The proposal, which includes the jail budget, is an increase of $691,560.36 over the current budget, not factoring in more than $600,000 in anticipated revenues.

The committee voted 4-2-1 Tuesday to add $163,130 to the commissioners’ budget for social service, education and economic development  programs. Earlier this month the Franklin County Community and Economic Development Consortium requested $210,000 for social, educational economic service organizations. However, Executive Director Charlie Woodwroth withdrew his request and asked for $1 to be a placeholder for next year.

Commissioners on Tuesday awarded the organization $120,000 from the county’s tax-increment financing funds.

Commissioners eliminated funding to those agencies about five years ago.


A few representatives of the nonprofit agencies that formed the consortium several years ago spoke about the services offered and their ongoing efforts to support older residents as they age in place in their communities. A written report was given to the budget panel.

“Services range from providing home renovations for increased safety and accessibility to increasing the capacity of the entire community in broadband technology,” according to a letter to the committee from resident Fenwick “Fen” Fowler.

Wilton resident Mike Wells said some of the social service agencies are enablers and make people dependent on the agencies instead of being independent. He also mentioned most of the service providers receive state and federal funding. He requested that working people get a break.

Most committee members voiced support for the programs, with some concerned they could put the money in the budget, which commissioners are not obligated to spend, and it could increase the tax burden on taxpayers. They also worried service providers could lose out in the long run.

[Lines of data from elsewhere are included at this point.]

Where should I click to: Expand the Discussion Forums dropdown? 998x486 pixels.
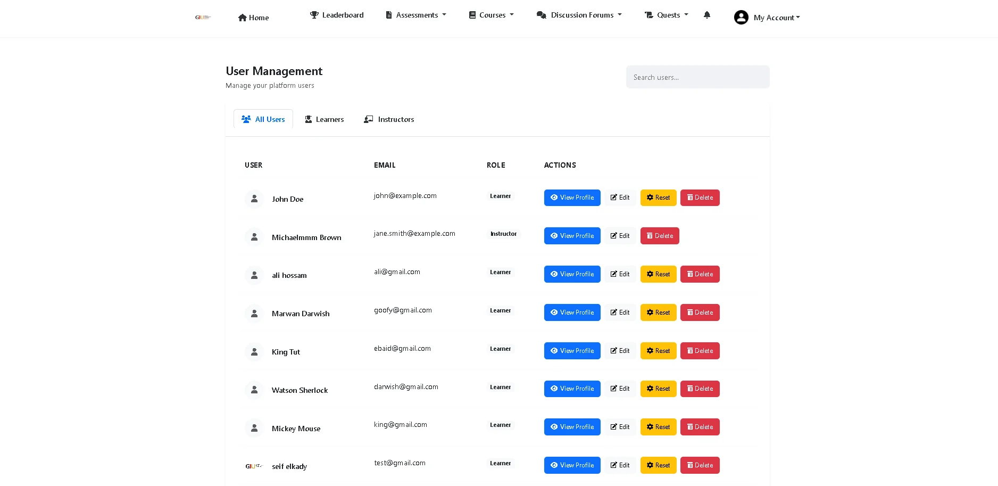[x=579, y=15]
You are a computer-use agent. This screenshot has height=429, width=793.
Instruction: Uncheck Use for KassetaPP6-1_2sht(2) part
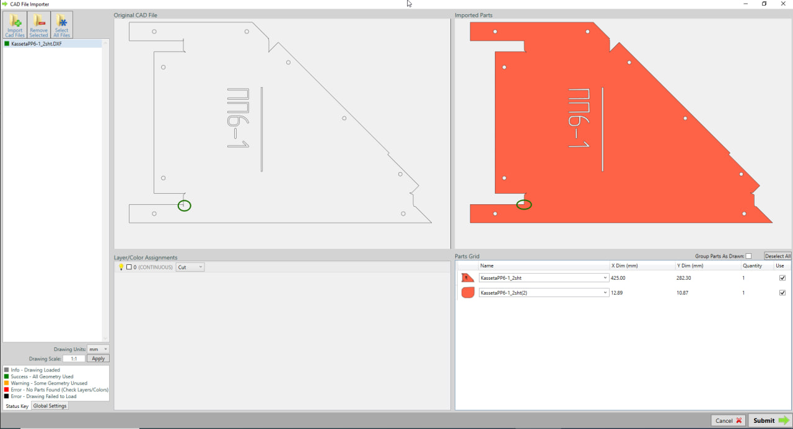pos(782,293)
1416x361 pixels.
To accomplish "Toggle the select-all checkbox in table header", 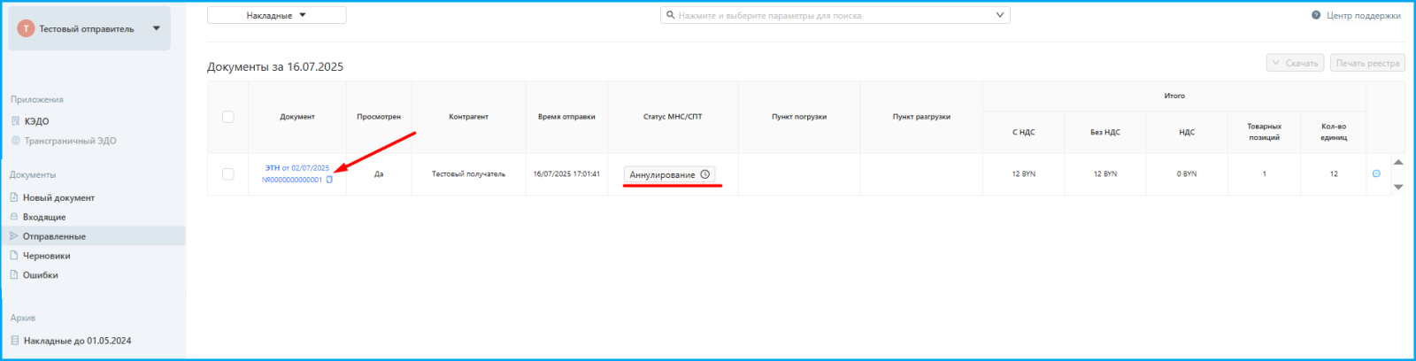I will pyautogui.click(x=228, y=117).
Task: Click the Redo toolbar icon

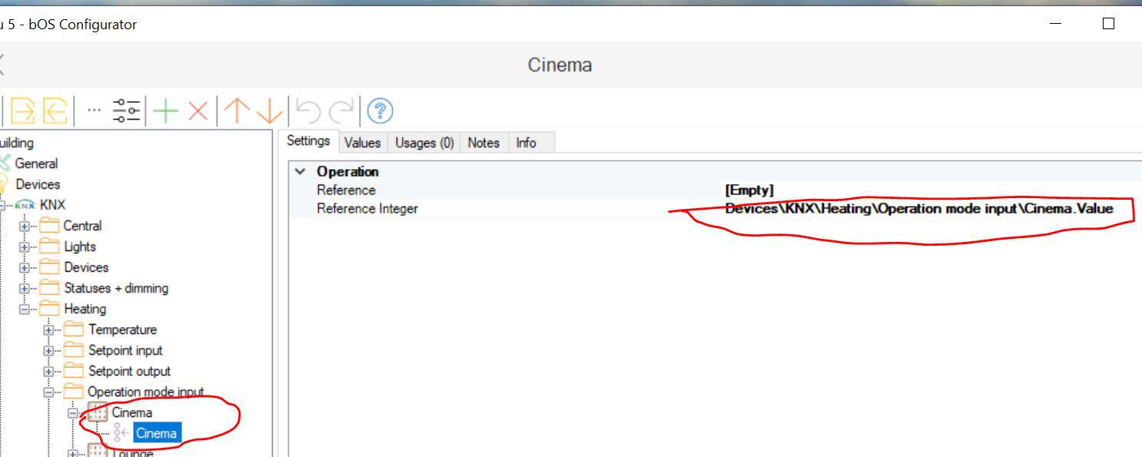Action: 340,111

Commissioners offset the amount the budget committee proposed and did not approve in the past by taking it out of the undesignated fund balance.

Committee members would like to see the money come from the county to distribute the cost fairly to the towns instead of only some towns raising money for the programs.


Fowler asked the committee to not let commissioners off the hook and to provide funding to the agencies, which are spending thousands a year to support some Franklin County residents.

Budget committee member Gary McGrane of Jay said the county would get a good return on the investment. He also said there is American Rescue Plan Act funds that could be used support the agencies.

Some agencies already have over $100,000 in requests for federal funding to support projects.

Voting in favor of adding the social services request of $163,130 to the budget were McGrane, Phillips Selectman Ray Gaudette, Carrabassett Valley Selectman Bob Luce and Farmington Selectman Stephan Bunker. Opposed were Jay Selectman Tom Goding and Farmington Selectman Matt Smith.

Smith said he supported the agencies but was concerned they could lose funding unless commissioners changed their mind, which he didn’t think would happen.

Chairwoman Tiffany Maiuri, a Wilton selectperson, who supported the services, abstained because she is on the board of the Greater Franklin Economic and Community Development. The latter was  formerly known as Greater Franklin Development Council.

Adding to the higher budget proposal are higher wages for employees, escalating fuel costs and other expenses.

Following the public hearing, the Budget Advisory Committee will set a date to hold an official vote on the spending plan. The figure would go back to commissioners, who would need to have a unanimous vote to send a budget item back to the committee. The committee would then have to have a two-thirds vote of the nine-member committee to override the commissioners’ proposal.